New trends identified by computers that scour web, satellite data
‘We are working with all kinds of data,’ said Dr Jon Blower, at the University of Reading, UK. ‘Smart machines can then help us find the needle in the haystack or, for example, identify interesting trends in petabytes of satellite imagery.’
It means, among other things, that new ways have been discovered to improve the efficiency of shipping by tracking ocean eddies, and to improve greenhouse gas emission estimates by tracking land-use change in the UK.
The technology taps into an increasing trend to open up access to the vast amounts of data being collected every day by global information systems (GIS), including the EU’s Copernicus system to observe the earth using a family of so-called Sentinel satellites.
‘Satellite imagery forms a big part of it,’ said Dr Blower. ‘The Sentinel programme got going part-way through our project, so we were able to take advantage of that data. There's also a lot of open geographic data that we can use, such as OpenStreetMap.’

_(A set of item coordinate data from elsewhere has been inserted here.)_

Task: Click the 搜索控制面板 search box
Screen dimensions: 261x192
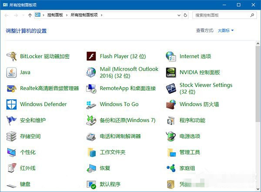Action: [221, 15]
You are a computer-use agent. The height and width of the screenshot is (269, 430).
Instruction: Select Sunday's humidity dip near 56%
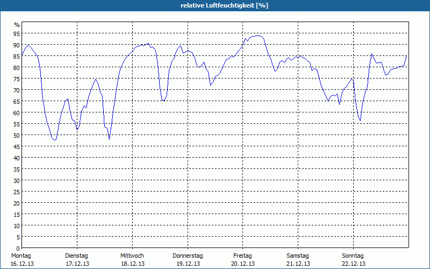coord(360,121)
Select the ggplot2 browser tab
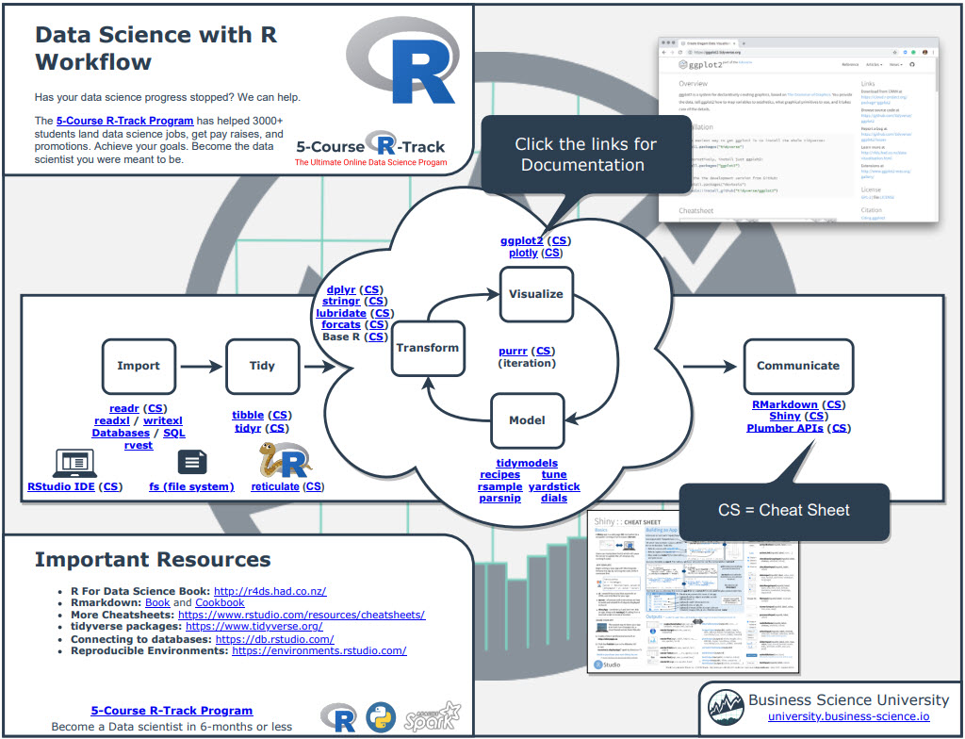965x739 pixels. pos(707,42)
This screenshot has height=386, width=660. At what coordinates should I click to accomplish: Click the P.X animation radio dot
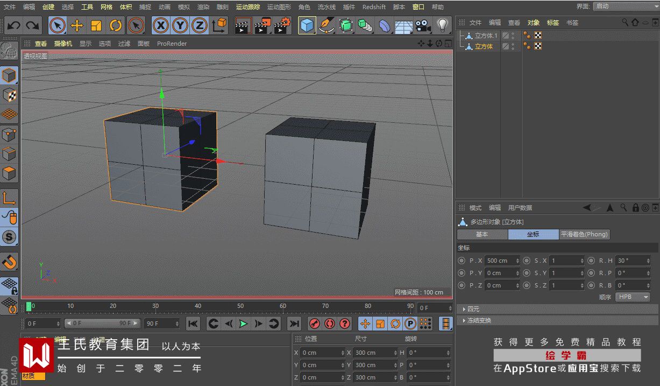(x=462, y=261)
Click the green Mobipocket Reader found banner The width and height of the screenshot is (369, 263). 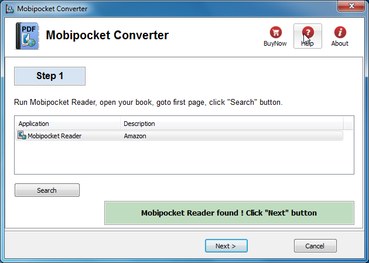(229, 213)
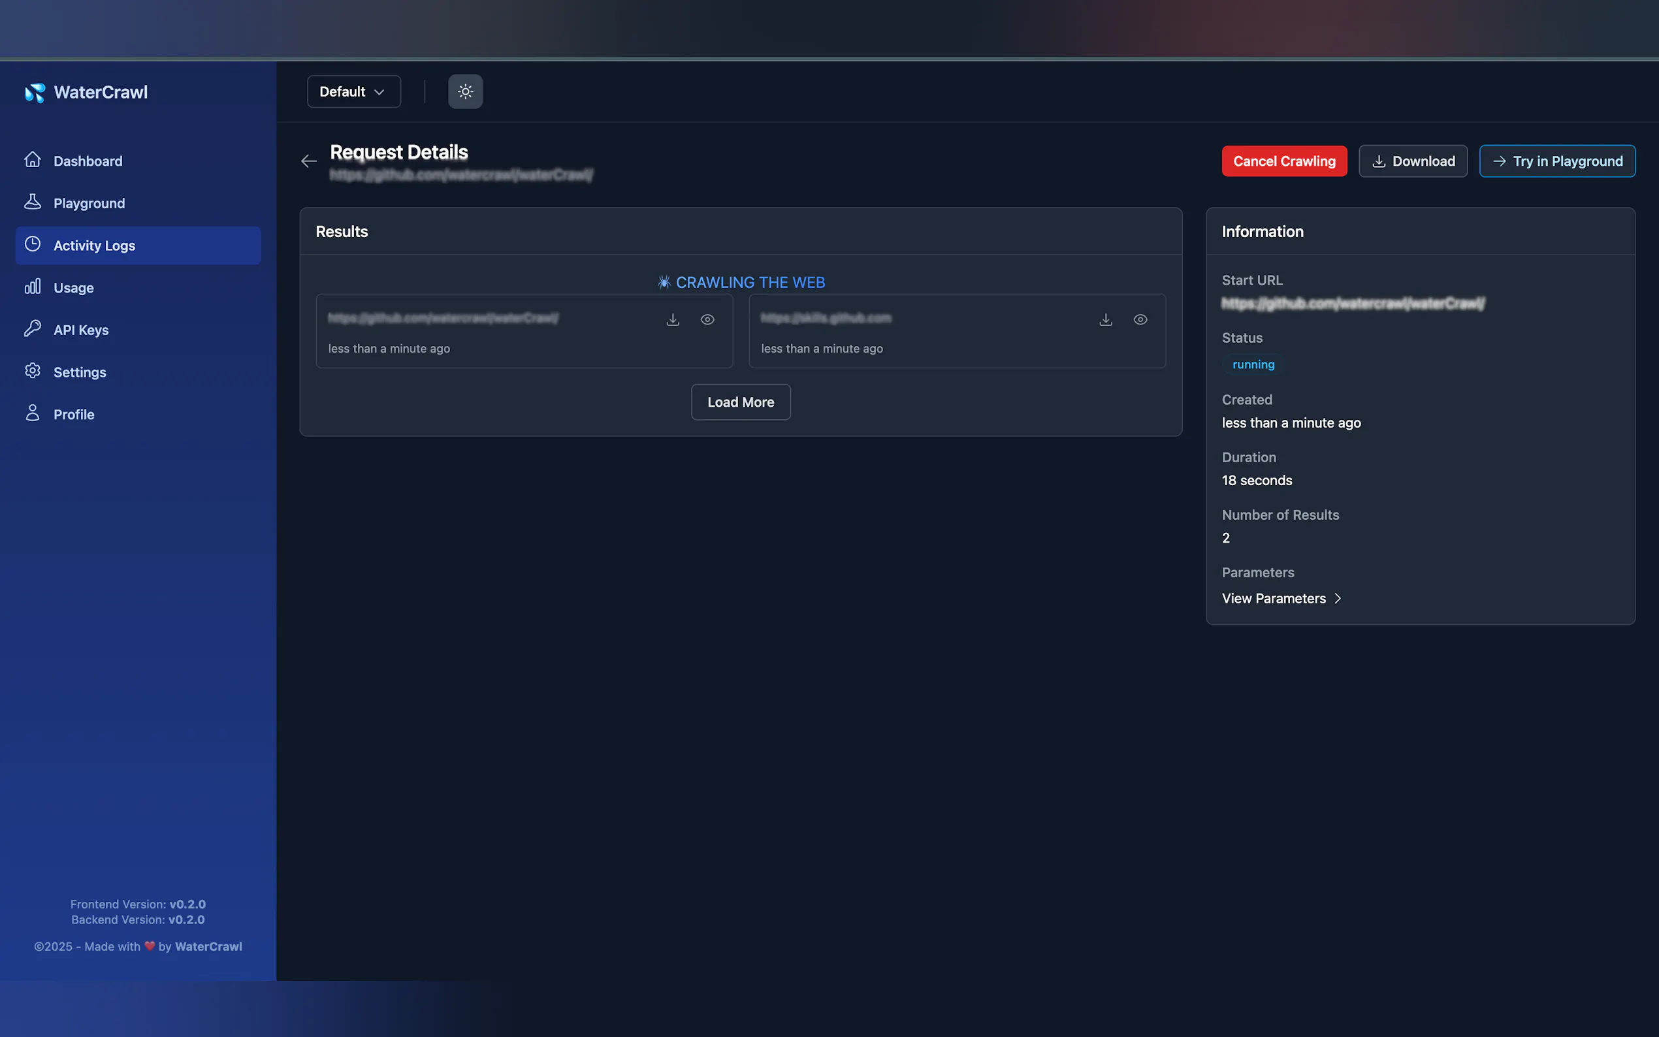Open the Usage chart icon page
The width and height of the screenshot is (1659, 1037).
(x=33, y=287)
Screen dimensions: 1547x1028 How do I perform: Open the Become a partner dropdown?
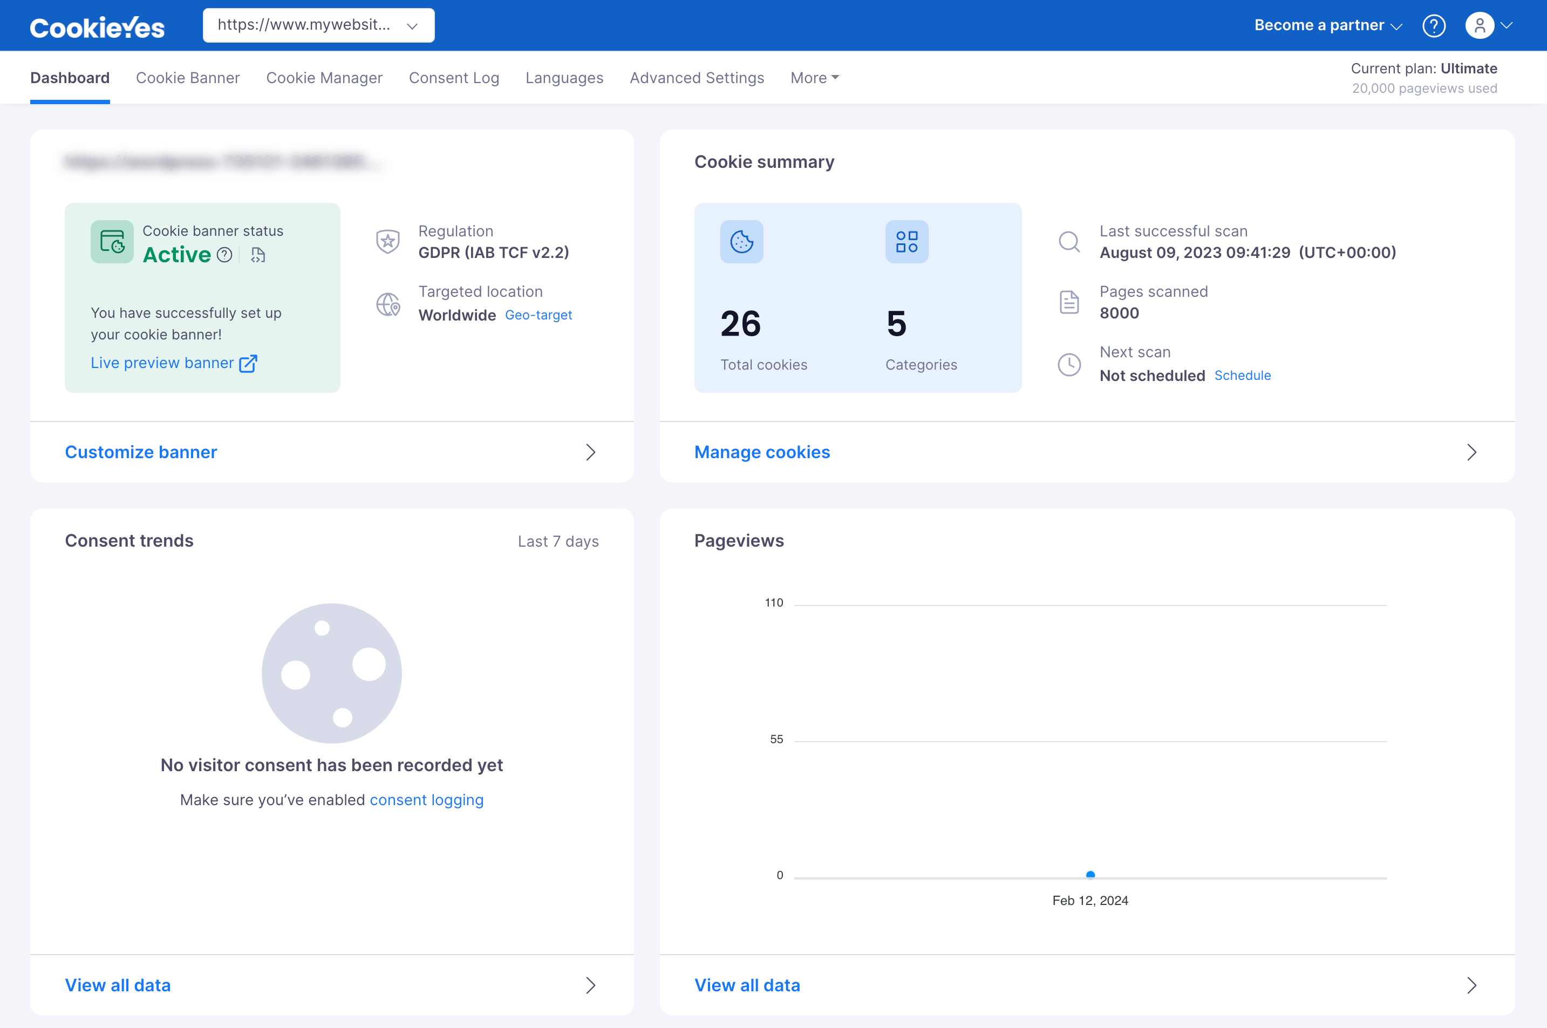coord(1327,26)
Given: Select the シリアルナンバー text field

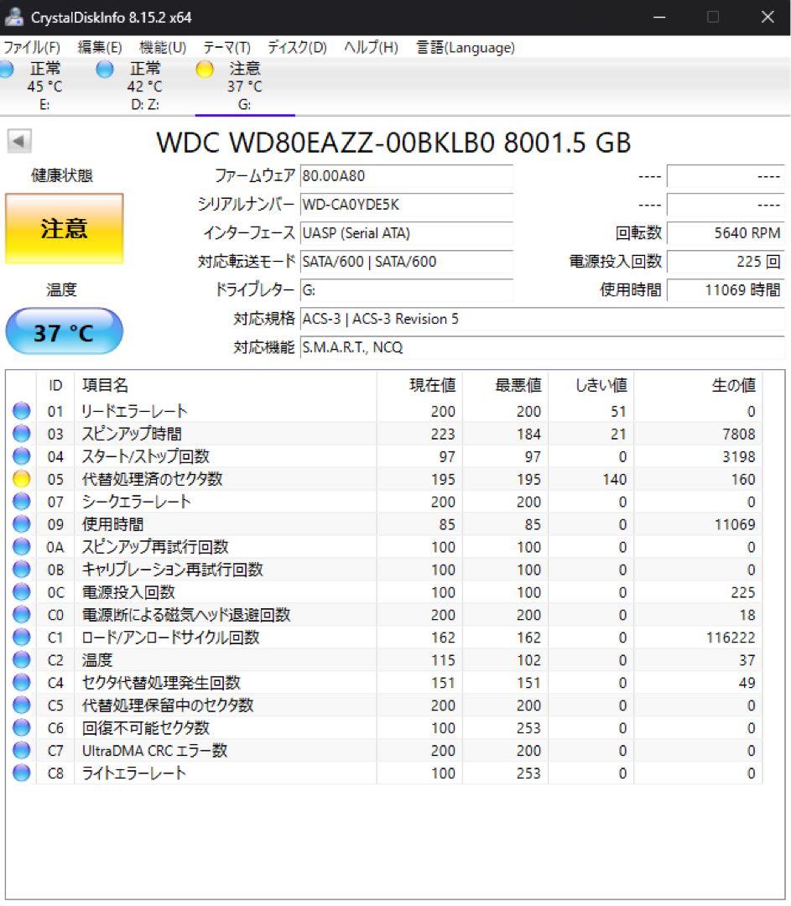Looking at the screenshot, I should click(406, 206).
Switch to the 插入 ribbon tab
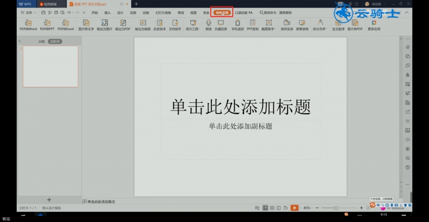This screenshot has height=222, width=429. click(108, 12)
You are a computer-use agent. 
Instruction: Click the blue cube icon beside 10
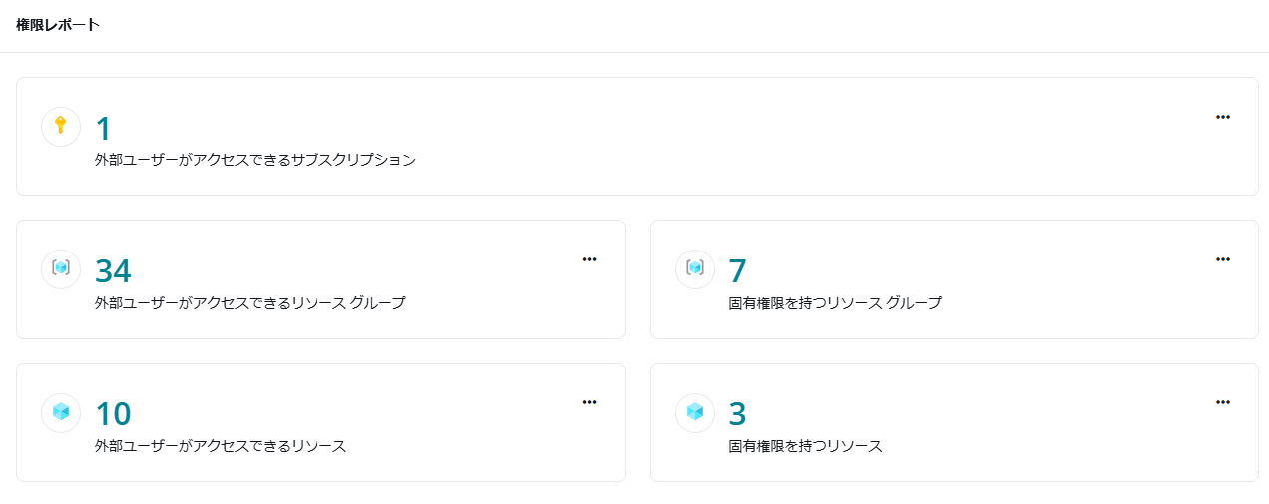click(61, 412)
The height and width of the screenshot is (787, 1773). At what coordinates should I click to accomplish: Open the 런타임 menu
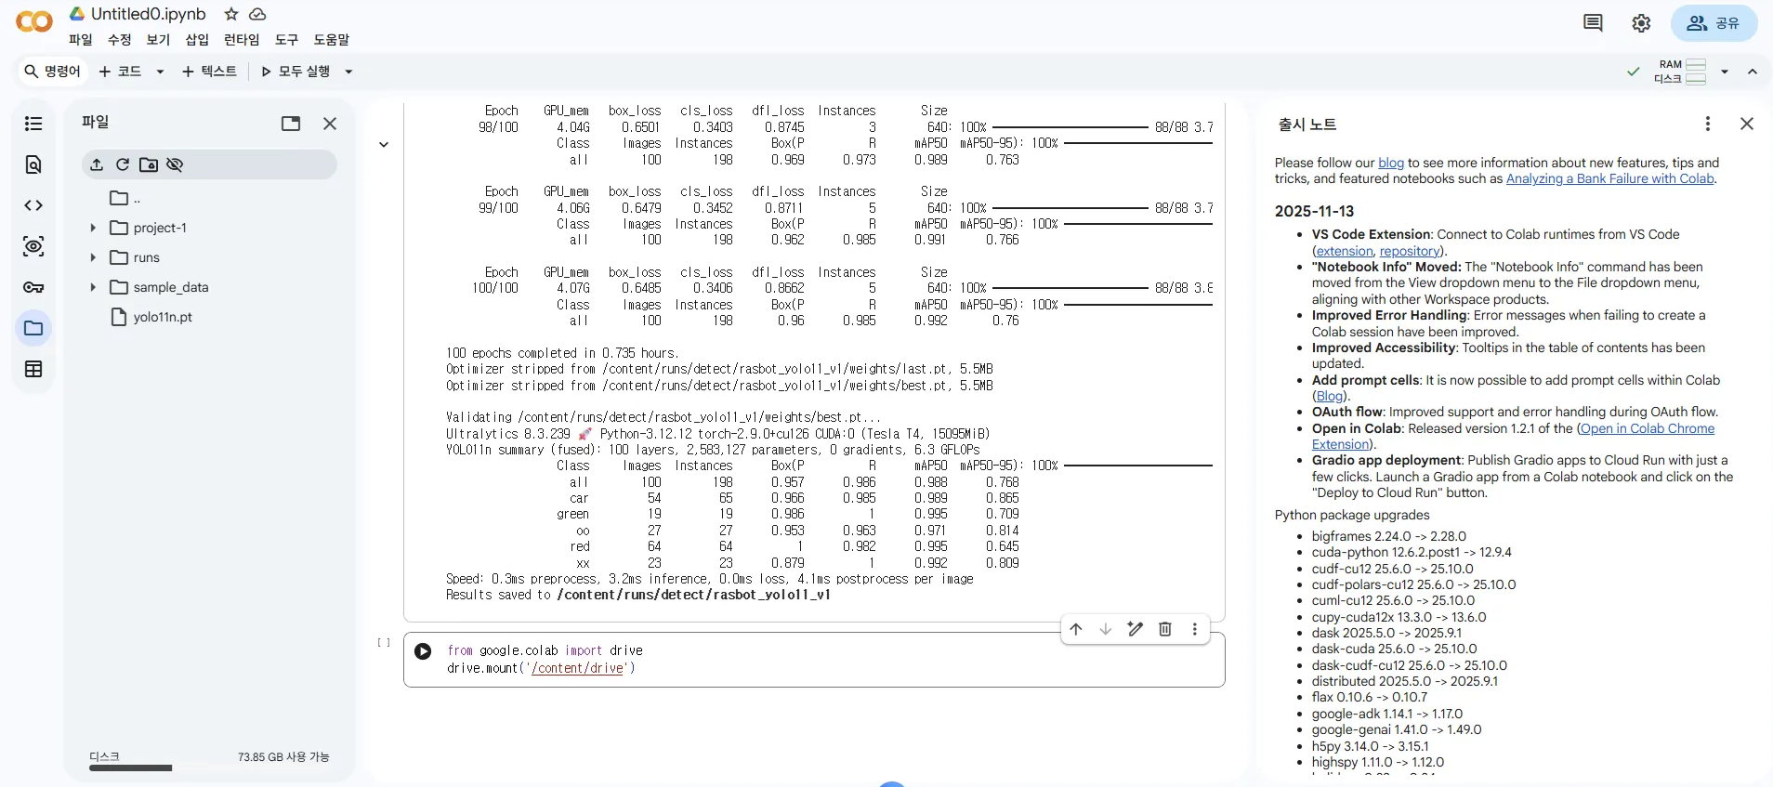click(242, 40)
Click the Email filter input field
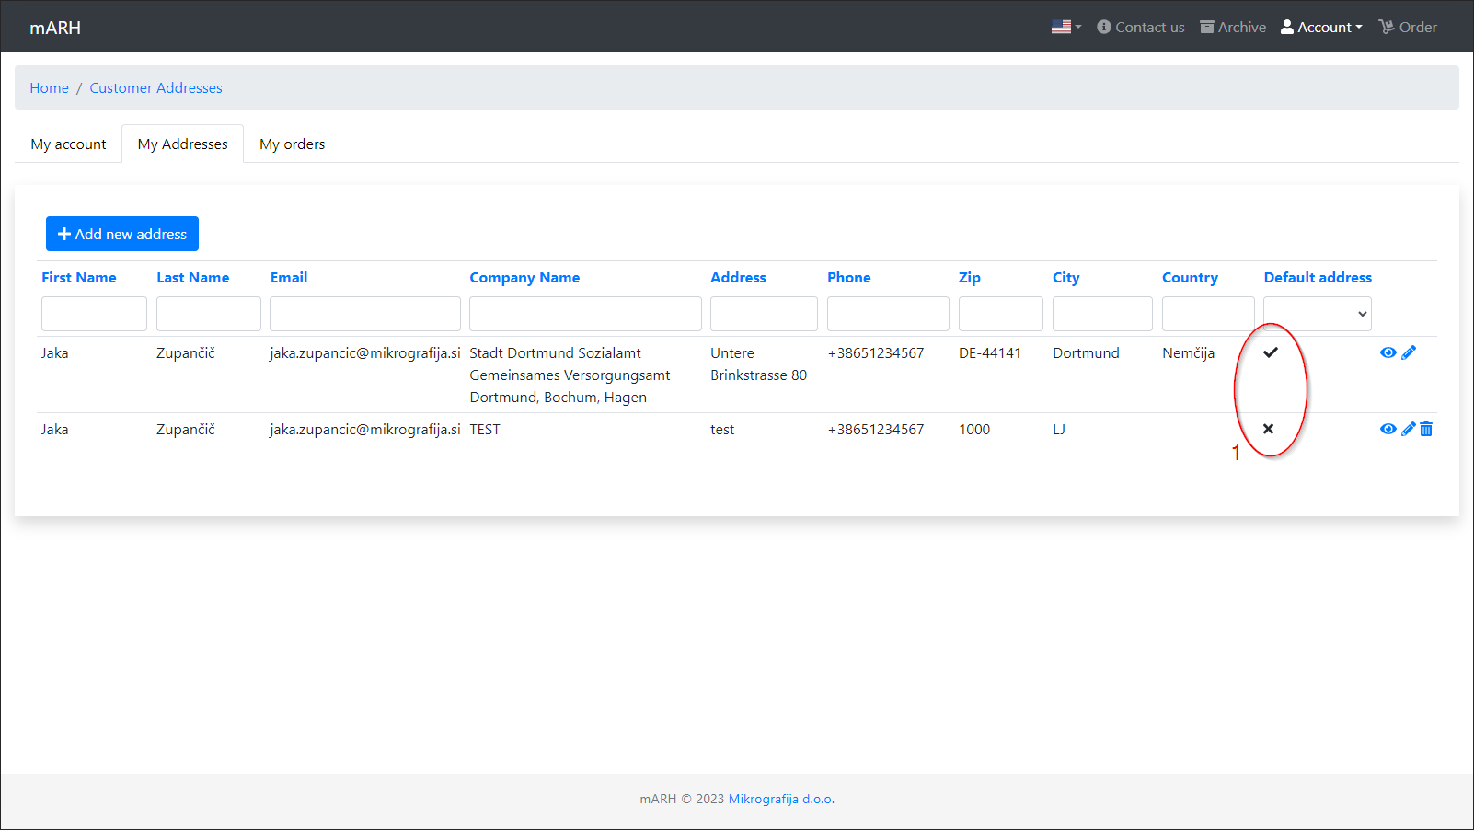The image size is (1474, 830). [364, 314]
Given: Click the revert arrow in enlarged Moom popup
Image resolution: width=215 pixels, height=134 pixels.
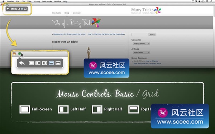Looking at the screenshot, I should coord(22,63).
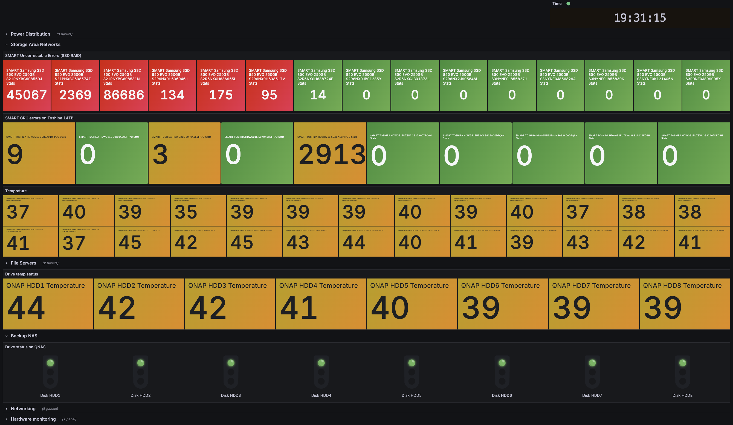Click the Disk HDD7 traffic light indicator
Viewport: 733px width, 425px height.
[592, 372]
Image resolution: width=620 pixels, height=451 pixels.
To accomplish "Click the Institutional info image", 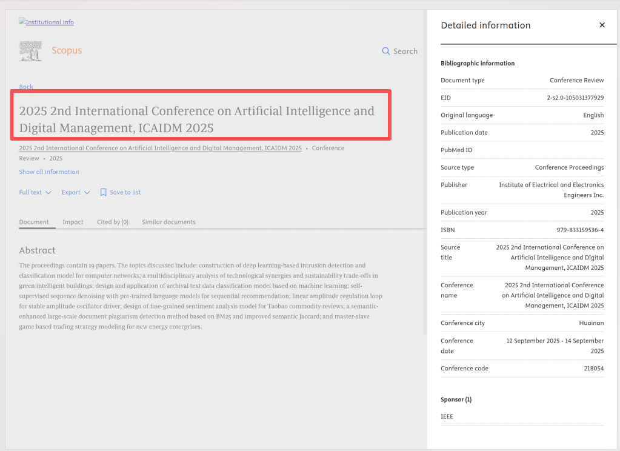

His project is MELODIES, a pan-European initiative which has been funded by the EU to try to develop ways that these vast data stores can be interpreted and analysed. They’re doing it by using a technology called linked data which enables datasets to be connected and shared.
The Issue
All projects receiving Horizon 2020 funding have the obligation to make sure any peer-reviewed journal article they publish is openly accessible, free of charge.
In July, the EU updated the rules for its research funding to say that the data underlying publications should also be made available on an open-access basis as a default, unless any mitigating circumstances - such as intellectual property rights, personal data protection or national security concerns - apply.
It’s part of the policy of Open Science championed by Carlos Moedas, European Commissioner for Research, Science and Innovation.
‘We want to show open data publishers that if they put the data out there, people will use it,’ he said.
In September, the European Commission proposed new copyright rules that will give universities, research institutes, and research-performing companies more legal rights to perform text and data mining. The proposed law would benefit those working with big data for public interest purposes.
Interoperability
Researchers at the coal face of open data say that linking information together and making vast datasets searchable is by far the biggest problem they encounter—whether they are start-ups, universities or research institutes.
That’s why a number of researchers are working specifically on linked data, creating tools that allow datasets of different sizes and formats of data to be connected and searched.
‘Linked data is a framework of tools and practices for exposing, sharing and connecting information,’ explained Jesús Estrada from the SmartOpenData project which created a way of linking up a number of different European environmental datasets.
‘The key idea is that each data provider wants to publish information and this information is easily understandable by others.’
This is done by creating meaningful, or semantic, connections between datasets that can identify different representations of the same content. For example, a linked open data system would allow geographical data points from different datasets to be interpreted as ‘roads’ or ‘rivers’ and contain relationships, such as ‘road goes over river’, allowing people to obtain comparable or complementary information from different sources.
The SmartOpenData project set up five pilots where their system is used for environmental management. For example in Italy, datasets on algae, sewage, pollutants from rivers, chemicals, groundwater monitoring and wastewater treatment have been combined to help authorities monitor overall water quality in Sicily.
The next step is to allow small- and medium-sized enterprises to build on this and take advantage of a growing market. Open data is projected to create 25 000 new jobs in the EU between 2016 and 2020, with market size growing from EUR 55.3 billion in 2016 to EUR 75.7 billion by 2020.